** WORK REQUIRED **
Copy each of the following rows word for word, line by line.
::::::::
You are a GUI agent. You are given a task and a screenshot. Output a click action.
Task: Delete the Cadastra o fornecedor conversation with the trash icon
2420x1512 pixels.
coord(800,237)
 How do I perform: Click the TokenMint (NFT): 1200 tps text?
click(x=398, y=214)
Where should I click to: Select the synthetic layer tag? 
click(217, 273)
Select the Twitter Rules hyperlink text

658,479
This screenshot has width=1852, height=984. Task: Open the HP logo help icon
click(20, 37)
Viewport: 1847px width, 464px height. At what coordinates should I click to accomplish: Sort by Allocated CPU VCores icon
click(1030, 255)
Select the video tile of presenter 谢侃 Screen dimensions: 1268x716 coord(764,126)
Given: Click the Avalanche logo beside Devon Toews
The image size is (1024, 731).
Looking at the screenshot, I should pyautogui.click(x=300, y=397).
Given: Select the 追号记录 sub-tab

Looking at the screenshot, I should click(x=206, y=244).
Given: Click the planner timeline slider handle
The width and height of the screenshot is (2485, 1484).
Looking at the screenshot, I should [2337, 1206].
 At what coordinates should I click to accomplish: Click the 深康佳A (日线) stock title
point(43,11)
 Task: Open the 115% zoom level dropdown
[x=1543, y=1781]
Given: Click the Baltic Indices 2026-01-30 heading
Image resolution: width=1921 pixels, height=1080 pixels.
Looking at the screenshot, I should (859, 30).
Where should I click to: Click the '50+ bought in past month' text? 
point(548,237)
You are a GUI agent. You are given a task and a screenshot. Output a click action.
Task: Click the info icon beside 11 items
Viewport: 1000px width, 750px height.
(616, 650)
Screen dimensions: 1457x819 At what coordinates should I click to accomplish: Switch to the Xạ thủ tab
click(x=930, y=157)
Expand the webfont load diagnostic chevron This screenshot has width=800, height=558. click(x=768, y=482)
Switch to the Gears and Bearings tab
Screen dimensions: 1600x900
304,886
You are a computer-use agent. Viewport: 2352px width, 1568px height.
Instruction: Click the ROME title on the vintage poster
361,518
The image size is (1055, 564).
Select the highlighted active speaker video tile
::::::::
** COMPLETE OUTPUT **
You are a GUI agent. You are given a task and a screenshot. Output a click action.
Task: Delete the Cadastra o fornecedor conversation with the trash icon
2420x1512 pixels.
coord(800,237)
 How do I perform: Click the TokenMint (NFT): 1200 tps text?
click(x=398, y=214)
Where should I click to: Select the synthetic layer tag? 
click(217, 273)
Select the Twitter Rules hyperlink text

658,479
This screenshot has width=1852, height=984. Task: Open the HP logo help icon
click(20, 37)
Viewport: 1847px width, 464px height. At what coordinates should I click to accomplish: Sort by Allocated CPU VCores icon
click(1030, 255)
Select the video tile of presenter 谢侃 Screen dimensions: 1268x716 coord(764,126)
Given: Click the Avalanche logo beside Devon Toews
The image size is (1024, 731).
Looking at the screenshot, I should pyautogui.click(x=300, y=397).
Given: Select the 追号记录 sub-tab

Looking at the screenshot, I should click(x=206, y=244).
Given: Click the planner timeline slider handle
The width and height of the screenshot is (2485, 1484).
Looking at the screenshot, I should [2337, 1206].
 At what coordinates should I click to accomplish: Click the 深康佳A (日线) stock title
point(43,11)
 Task: Open the 115% zoom level dropdown
[x=1543, y=1781]
Given: Click the Baltic Indices 2026-01-30 heading
Image resolution: width=1921 pixels, height=1080 pixels.
Looking at the screenshot, I should (859, 30).
Where should I click to: Click the '50+ bought in past month' text? 
point(548,237)
You are a GUI agent. You are given a task and a screenshot. Output a click action.
Task: Click the info icon beside 11 items
Viewport: 1000px width, 750px height.
(616, 650)
Screen dimensions: 1457x819 At what coordinates should I click to accomplish: Switch to the Xạ thủ tab
click(x=930, y=157)
Expand the webfont load diagnostic chevron This screenshot has width=800, height=558. click(x=768, y=482)
Switch to the Gears and Bearings tab
Screen dimensions: 1600x900
304,886
You are a computer-use agent. Viewport: 2352px width, 1568px height.
Instruction: Click the ROME title on the vintage poster
361,518
The image size is (1055, 564).
Select the highlighted active speaker video tile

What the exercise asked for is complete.